• _Problem description_:
In the records that follow, find each line containing "Entrada" and copy it.

====

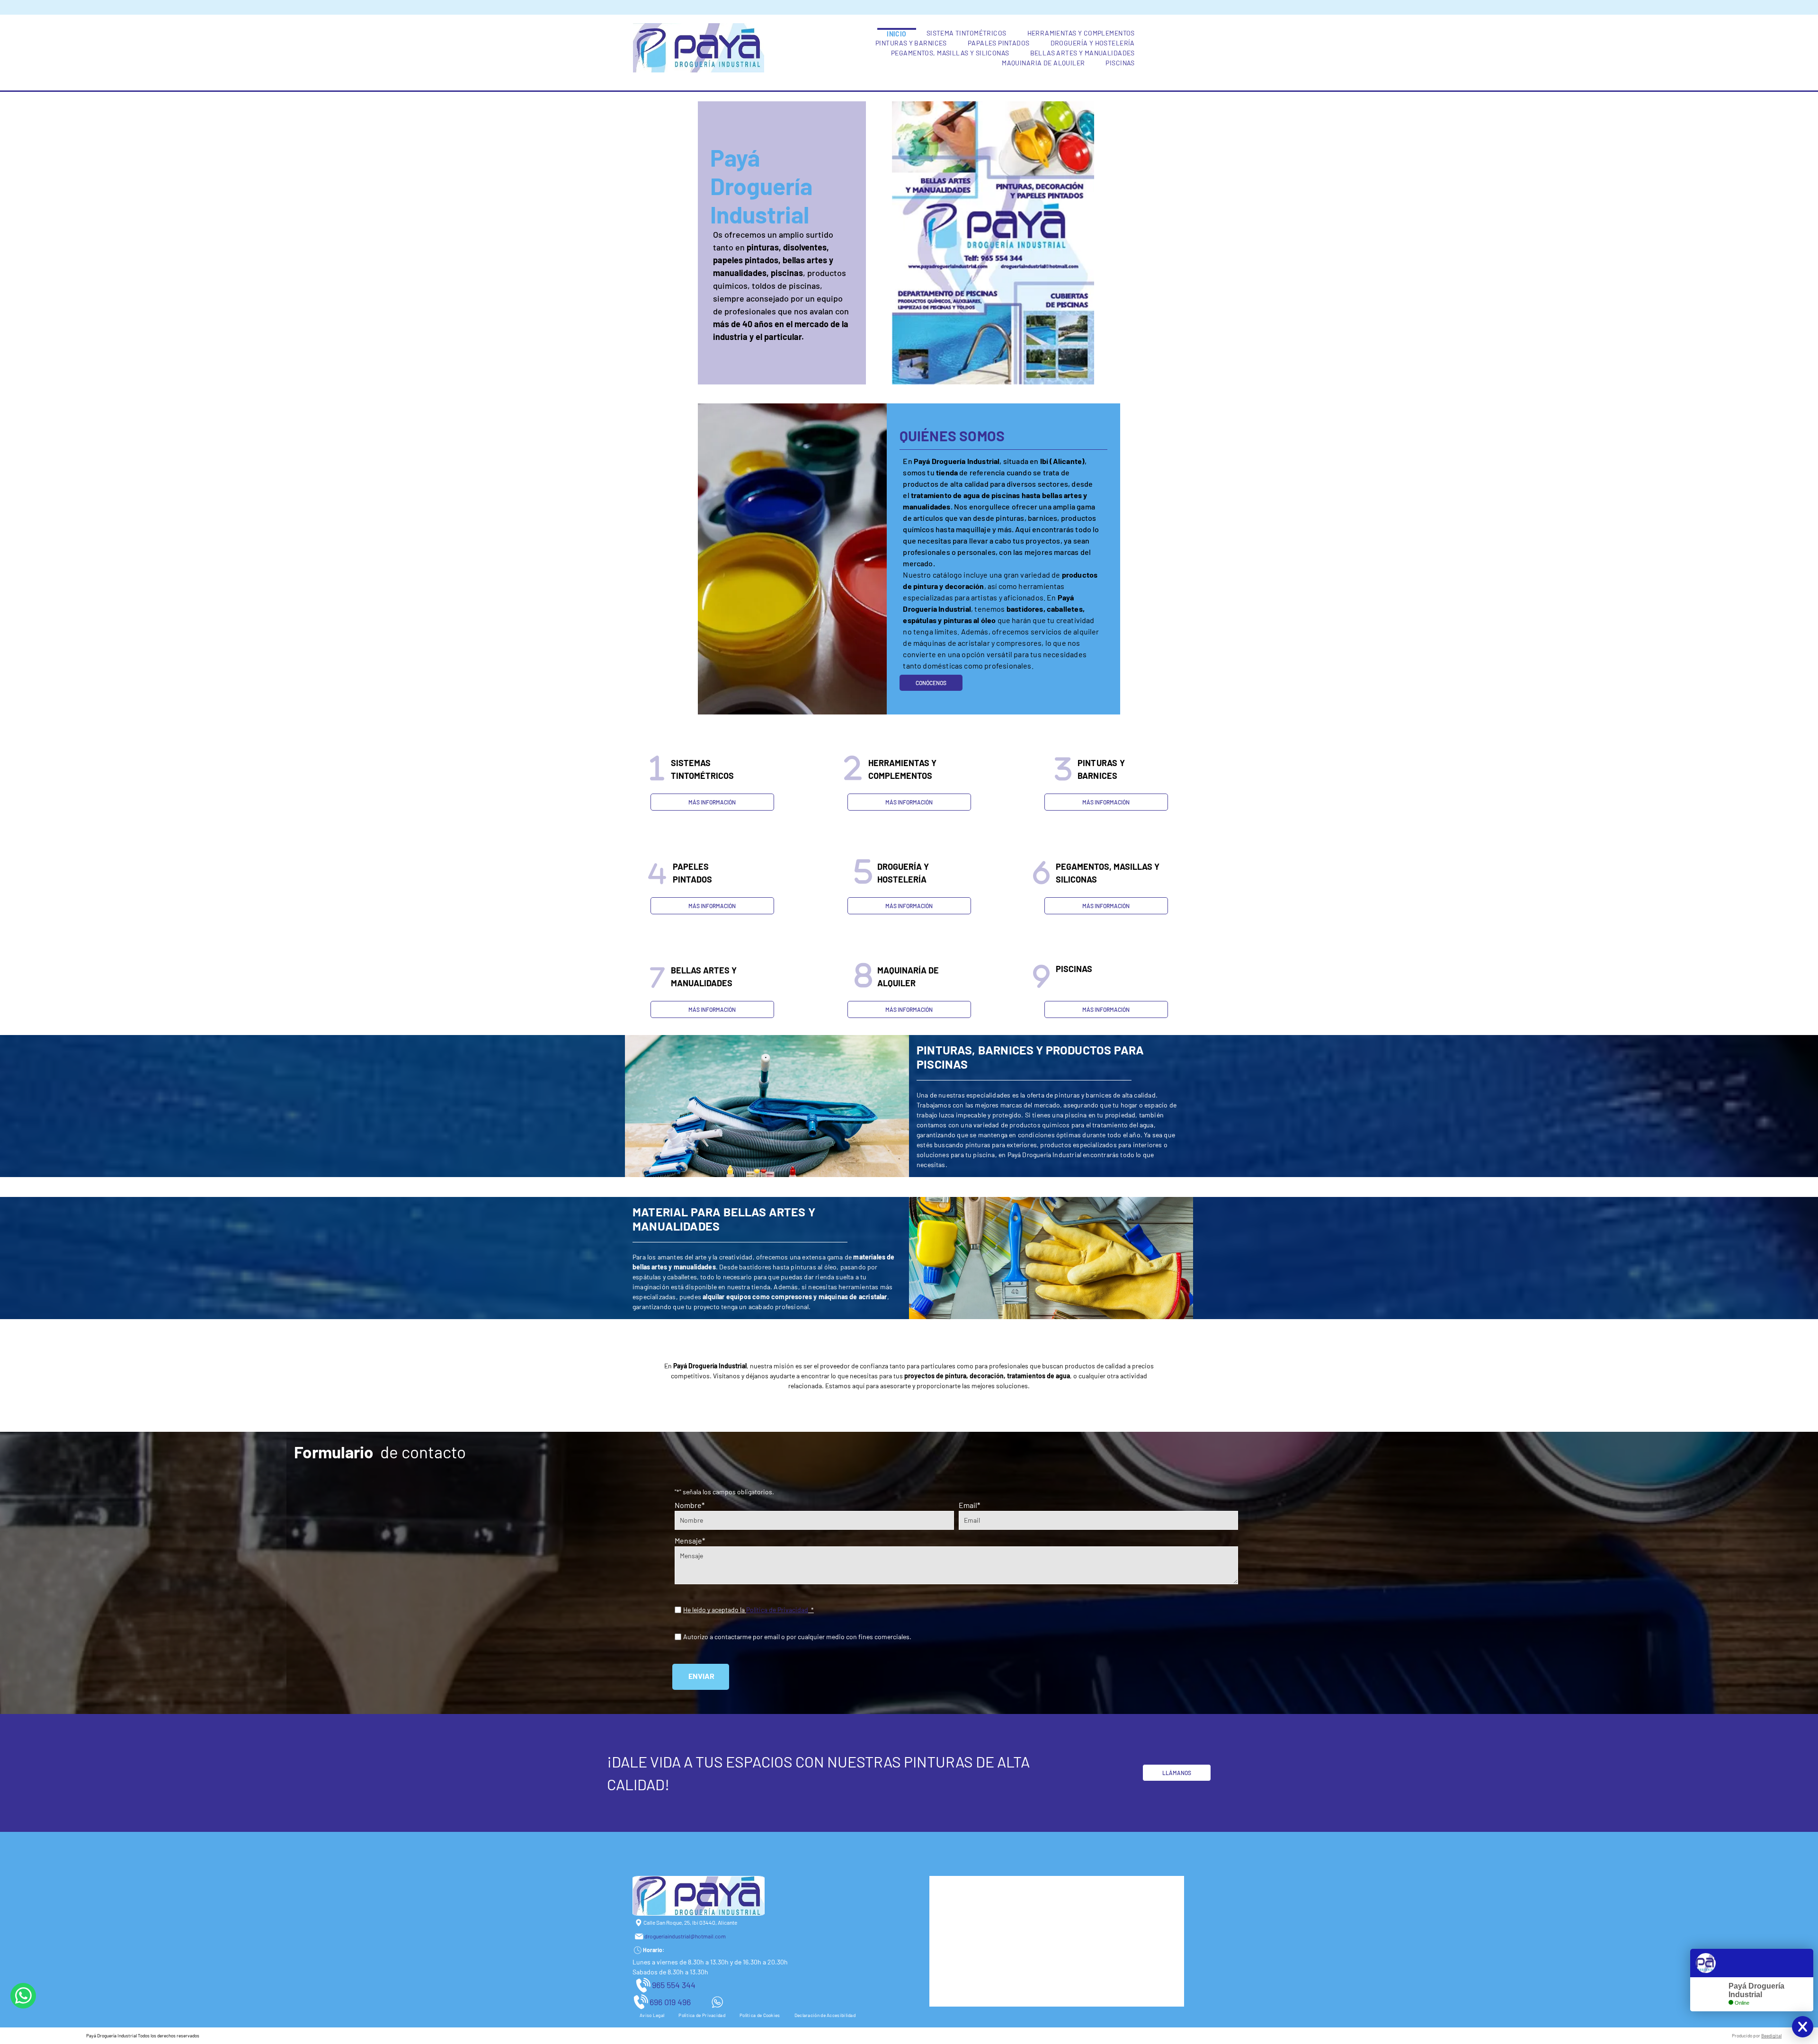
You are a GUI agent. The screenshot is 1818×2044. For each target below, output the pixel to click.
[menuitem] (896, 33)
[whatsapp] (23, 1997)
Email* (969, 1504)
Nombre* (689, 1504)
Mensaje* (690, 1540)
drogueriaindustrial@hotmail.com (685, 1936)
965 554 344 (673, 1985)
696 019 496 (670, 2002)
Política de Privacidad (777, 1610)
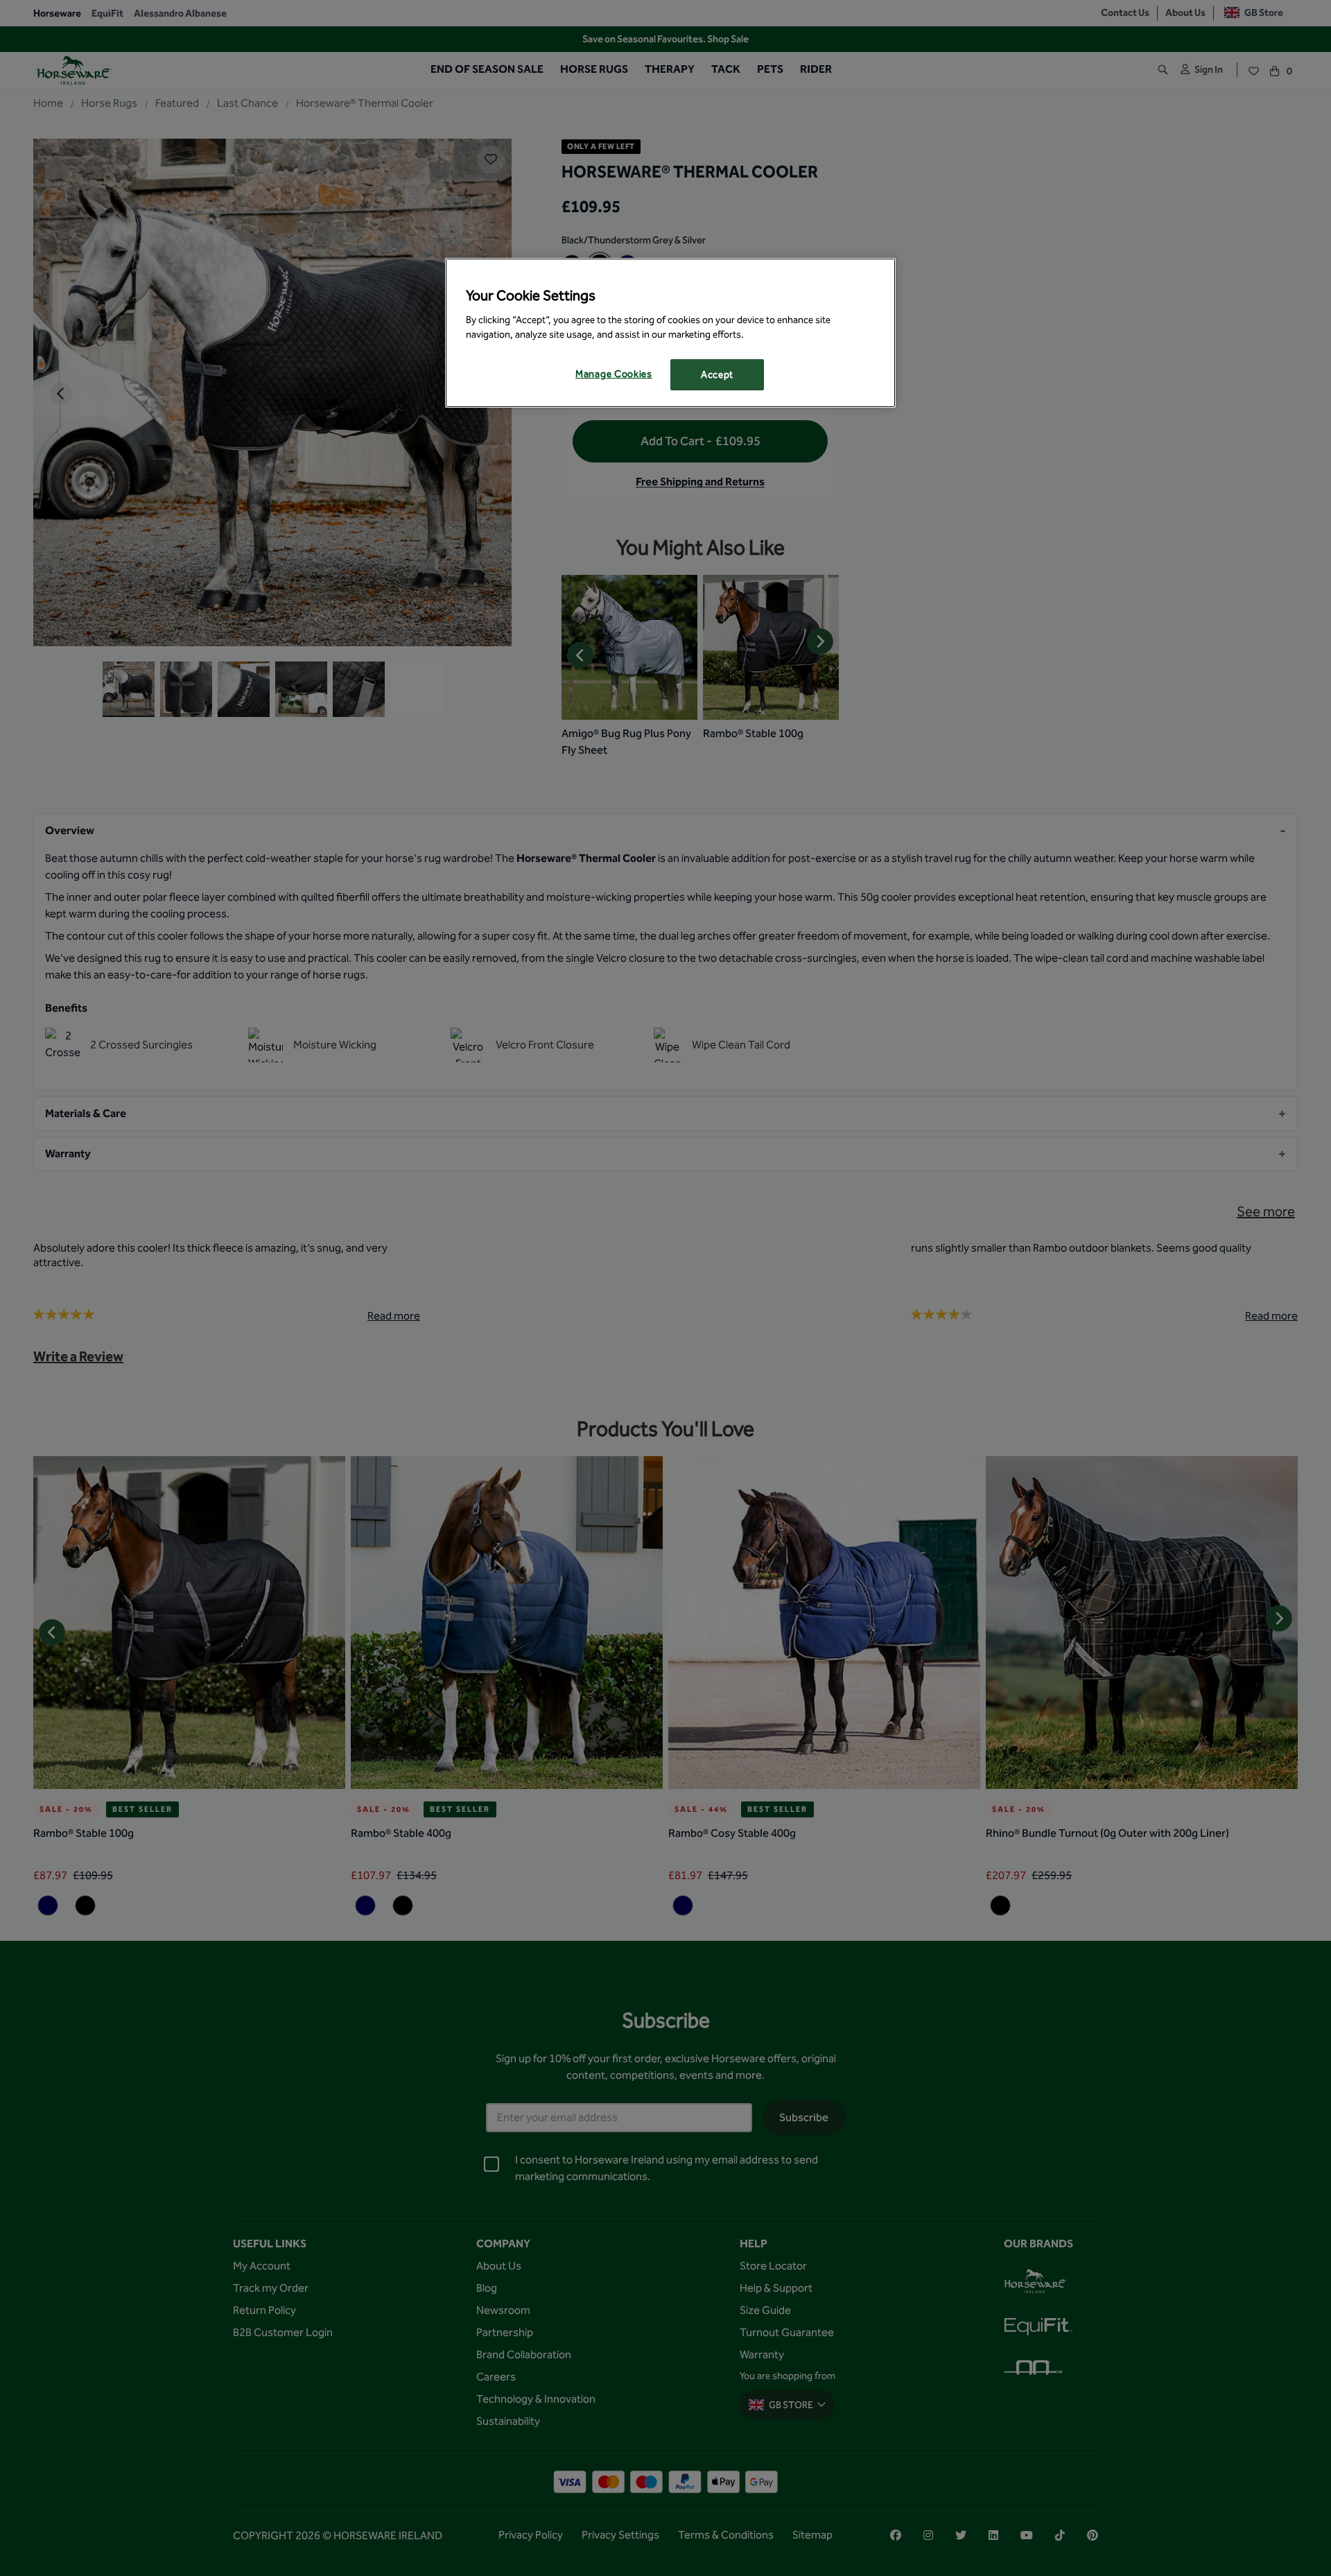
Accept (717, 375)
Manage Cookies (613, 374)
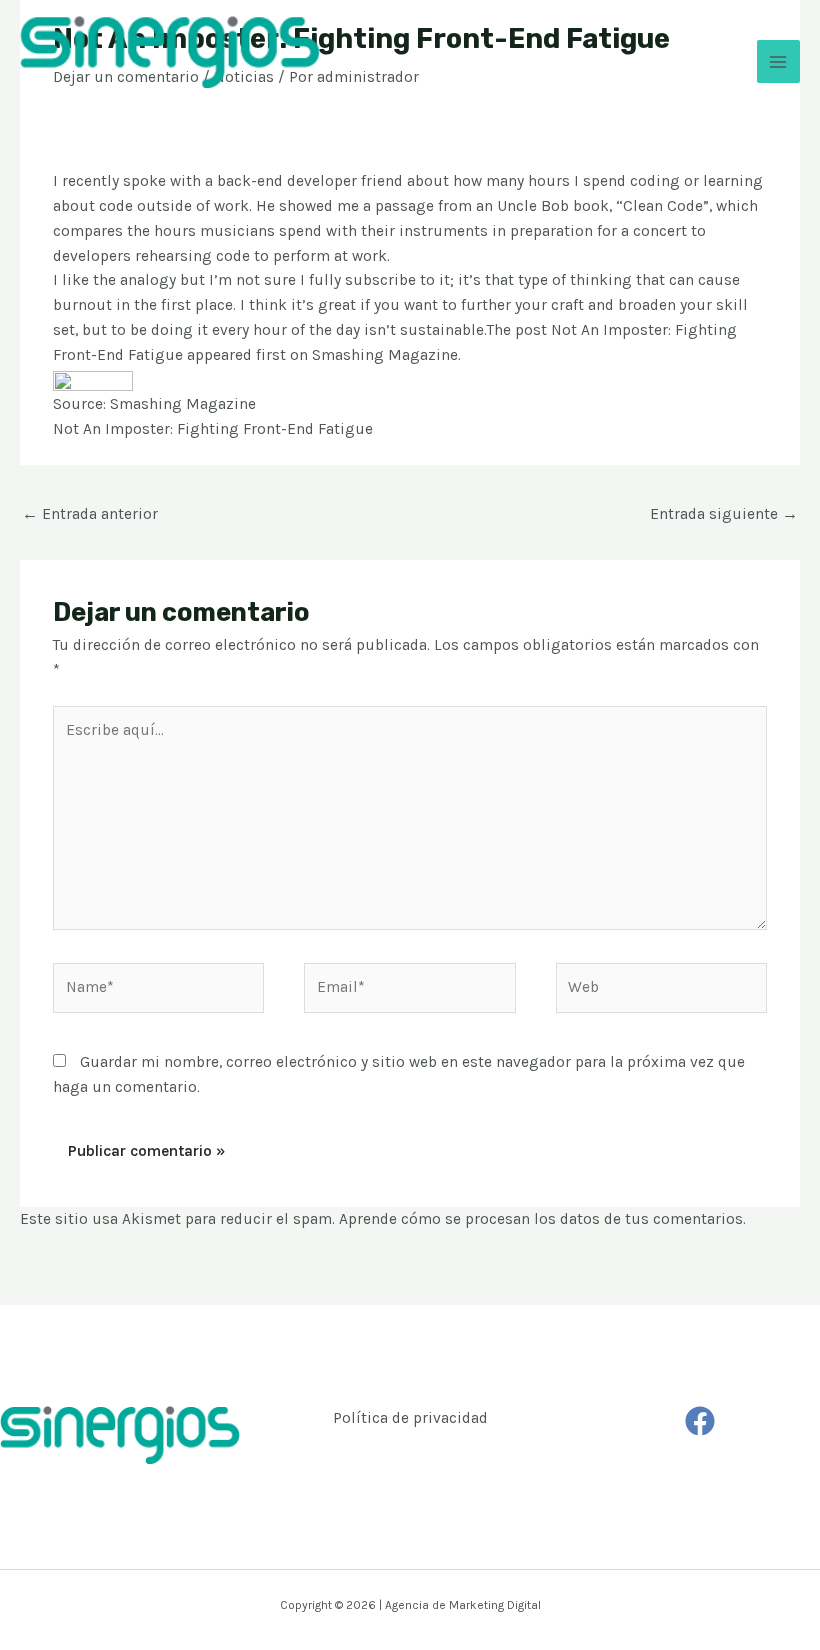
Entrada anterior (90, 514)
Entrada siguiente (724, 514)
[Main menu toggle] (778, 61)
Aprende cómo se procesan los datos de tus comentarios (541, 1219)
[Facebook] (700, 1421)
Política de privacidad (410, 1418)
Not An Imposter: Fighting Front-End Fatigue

====

• _Solution to the problem_:
Entrada anterior (90, 514)
Entrada siguiente (724, 514)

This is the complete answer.